»»

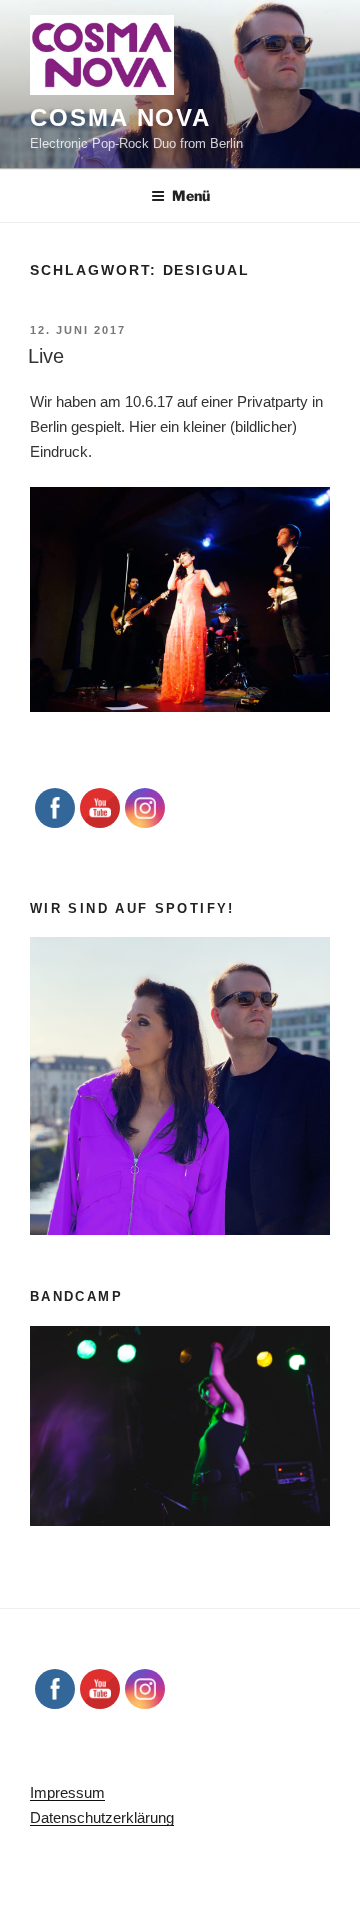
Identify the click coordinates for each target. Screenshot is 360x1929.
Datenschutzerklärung (102, 1817)
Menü (191, 195)
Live (46, 356)
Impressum (67, 1792)
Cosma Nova (120, 117)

««

Problem statement - Produce a verbatim copy of the listing, leaving out all pictures.

Answer space -
Identify the click coordinates for each target. Screenshot is 360x1929.
Datenschutzerklärung (102, 1817)
Menü (191, 195)
Live (46, 356)
Impressum (67, 1792)
Cosma Nova (120, 117)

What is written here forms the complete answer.